Tuesday, November 23, 2010

Jewish Survey of the Hour: Rochester, NY community study (Jewish Federation of Rochester and Rochester Research Group)

Apparently, today brought a bumper crop of surveys. No sooner had I finished commenting on JESNA's research than a note arrived from the North American Jewish Data Bank heralding a new community study of Rochester, New York. Reading it moved me further away from any attempt at dispassionate analysis. I will continue, however, vaguely organizing my comments around the AAPOR minimum disclosure standards. In case you are wondering whether my comments were fueled by sour grapes, this was the first I was aware of it.

Who sponsored the research study, who conducted it, and who funded it, including, to the extent known, all original funding sources.

Research was sponsored by the Jewish Federation of Rochester. Who conducted it isn't clear. The report is credited to Jocelyn Goldberg-Schaible of the Rochester Research Group, but data collection was also recorded as being conducted by volunteers.

The exact wording and presentation of questions and responses whose results are reported.

Mostly. The study does a very good job of this, although item order for things like motivations for charitable giving are reported in order of preference, not order displayed to respondent (if the items were rotated, no indication is provided).

A definition of the population under study, its geographic location, and a description of the sampling frame used to identify this population. If the sampling frame was provided by a third party, the supplier shall be named. If no frame or list was utilized, this shall be indicated.

Yes. The study's frame is reported, although the efforts by which initial cases were found are not covered in depth.

Even by the combative standards of the field, the authors are extraordinarily quick to praise their own work and damn that of others. The introduction proclaims that "Ours was not a boiler-plate survey designed generically and then tweaked a bit for our community - ours was a survey designed by and for our own community. There is a significant difference there, and part of that difference is its fundamental intent. And that fundamental intent, once again, was not about counting" (p. 2). I'm not sure what Jack Ukeles would say about that. Having spent nine months of my life working on the questionnaire for the 2005 Boston Jewish community study with Combined Jewish Philanthropies' community study committee, I can say that this didn't apply to my work.
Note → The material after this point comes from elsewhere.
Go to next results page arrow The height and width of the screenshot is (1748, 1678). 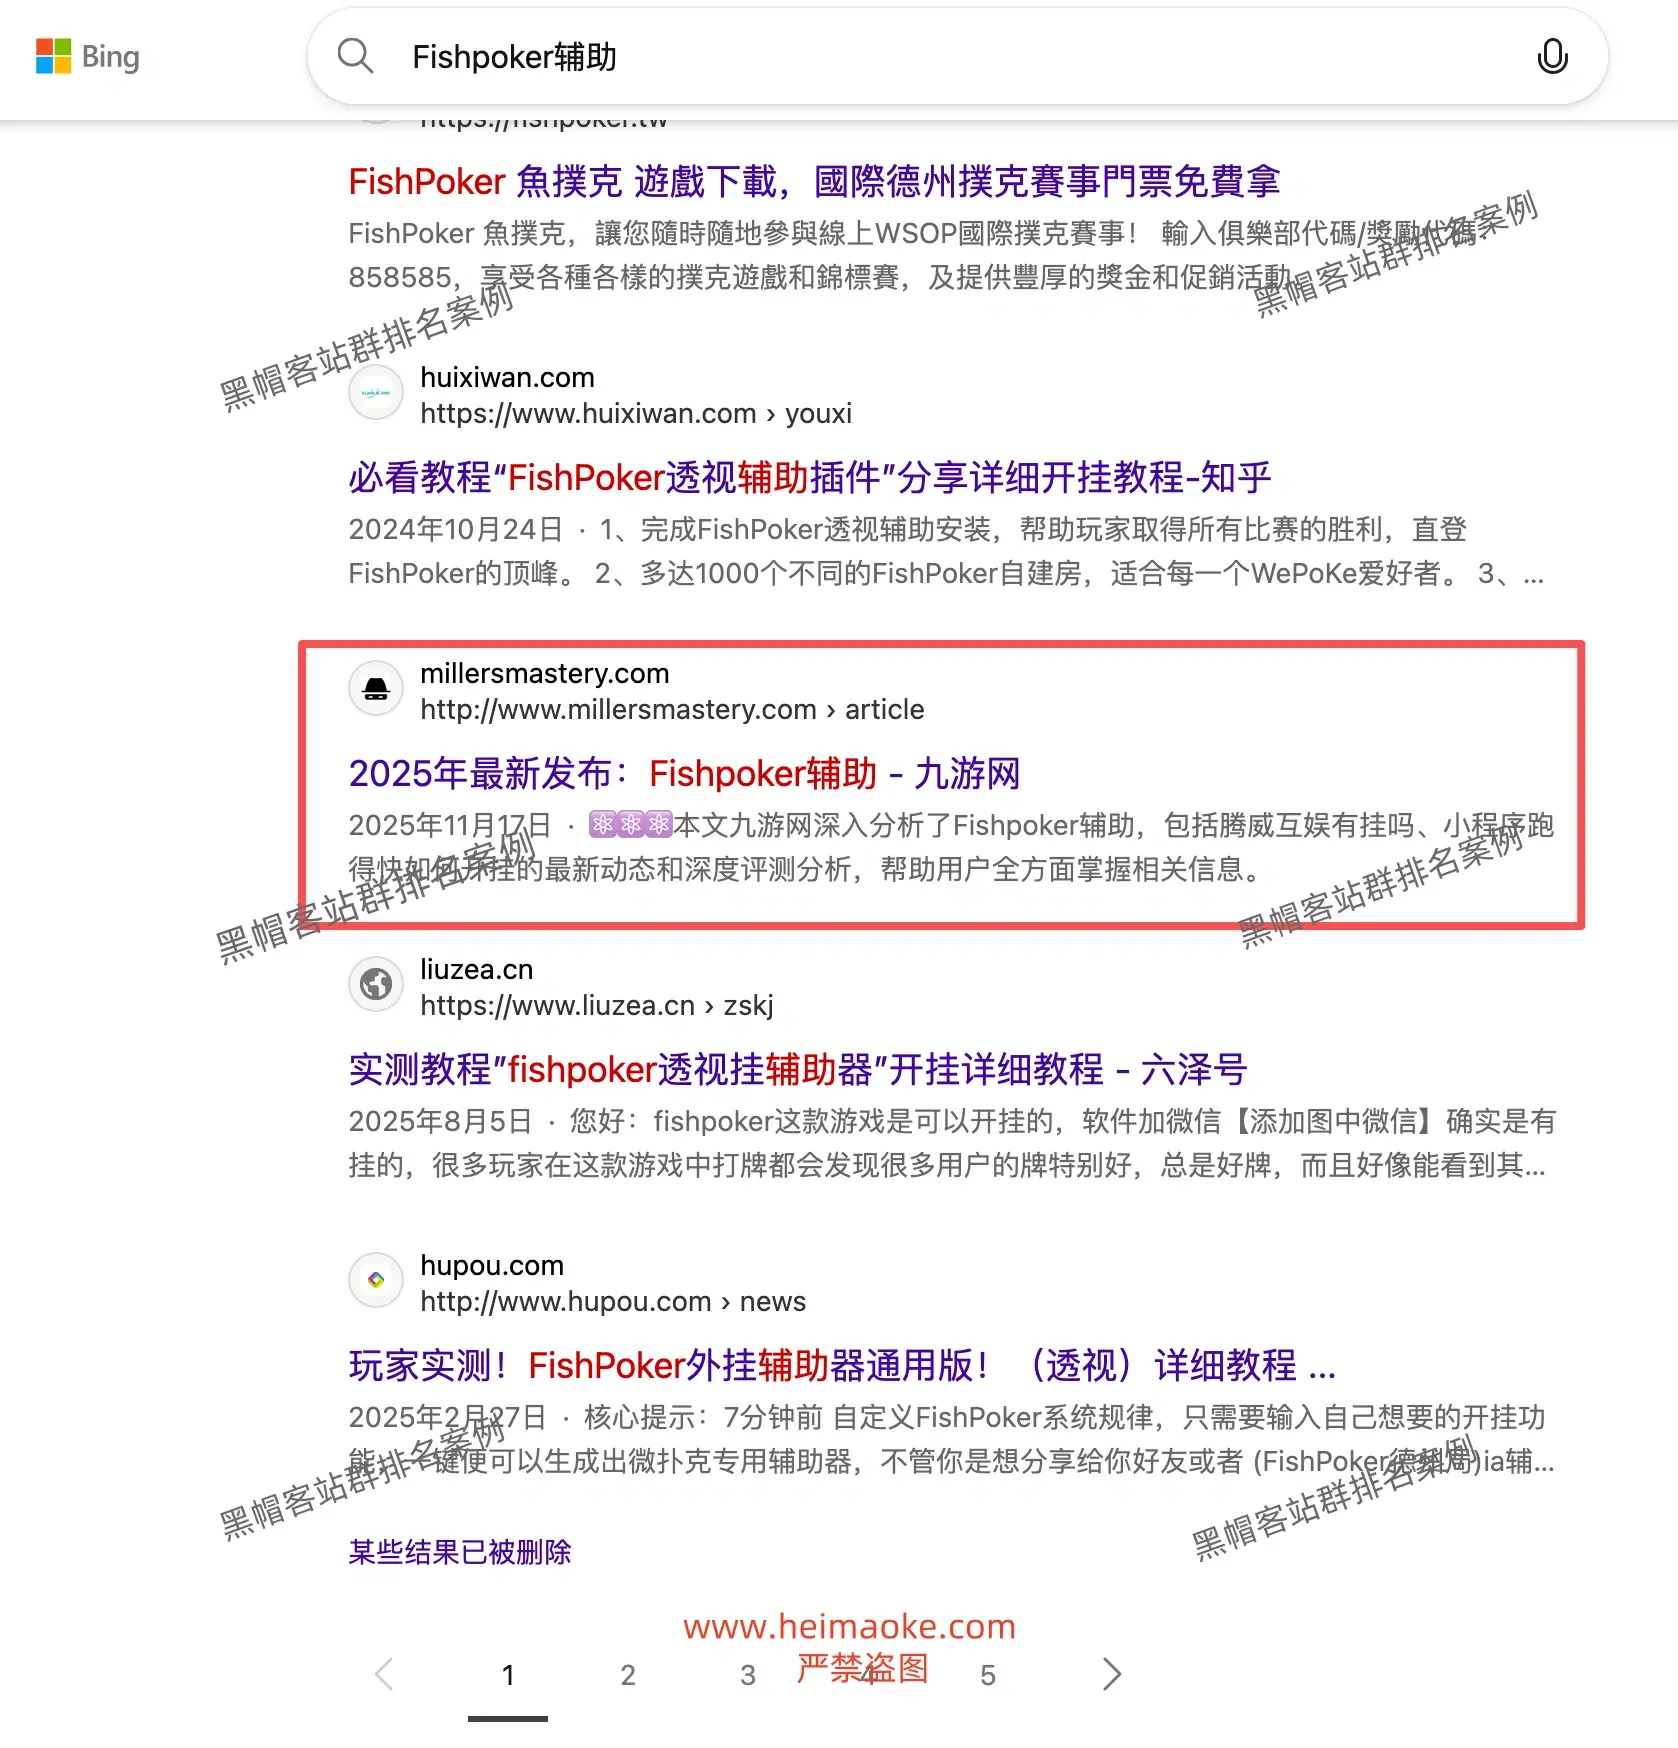coord(1111,1674)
In a similar vein, the authors write that the fact that the statistics reported are estimates "...is, by the way, always the case in community demographic surveys, irrespective of methodology and whether it’s telephone-based, online, or even face-to-face, even when charts and graphs imply more specificity than they can actually support, by providing numbers with several decimal places, and by performing convoluted analysis on those numbers" (p. 3; emphasis in original). Apparently lacking a well-developed sense of irony, the authors round their population estimates to the nearest five (while rounding those of earlier Rochester surveys to the nearest hundred, an implicit claim of a twentyfold increase in accuracy), mean years of residency to the nearest tenth of year (p. 37), and mean numbers of Jewish friends to the nearest hundredth (pp. 61-63, 65). (The basis by which population estimates were arrived at is not explained and remains, frankly, a mystery to me.)

A description of the sample design, giving a clear indication of the method by which the respondents were selected (or self-selected) and recruited, along with any quotas or additional sample selection criteria applied within the survey instrument or post-fielding. The description of the sampling frame and sample design should include sufficient detail to determine whether the respondents were selected using probability or non-probability methods.
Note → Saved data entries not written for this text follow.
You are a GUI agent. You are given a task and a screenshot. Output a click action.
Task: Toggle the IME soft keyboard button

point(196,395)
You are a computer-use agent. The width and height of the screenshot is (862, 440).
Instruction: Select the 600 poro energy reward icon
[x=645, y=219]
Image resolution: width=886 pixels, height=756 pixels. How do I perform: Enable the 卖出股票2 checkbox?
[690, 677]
It's evident from the material that the study was a nonprobability design--all initial seeds appear to have been self-selected (e.g., hearing about the survey from advertisements, in communal newsletters, and so on) and thus the sample is a nonprobability design.
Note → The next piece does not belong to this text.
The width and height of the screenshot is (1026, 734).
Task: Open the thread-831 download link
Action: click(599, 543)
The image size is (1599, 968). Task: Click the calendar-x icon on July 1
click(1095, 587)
Sample sizes and a discussion of the precision of the findings, including estimates of sampling error for probability samples and a description of the variables used in any weighting or estimating procedures. The discussion of the precision of the findings should state whether or not the reported margins of sampling error or statistical analyses have been adjusted for the design effect due to clustering and weighting, if any.

Sample size (n=1,913 plus 421 "usable" partials--"usable" is never defined). Sampling error estimates are reported as well: "With 2,234 respondents [and another 100 college students attending local colleges] our overall sample is conservatively associated with a precision interval (or margin of error) of +/-3% at the 95% confidence level, suggesting that our findings and projections should be within 3% of what we would have found if everyone in our Jewish community had participated" (p. 12).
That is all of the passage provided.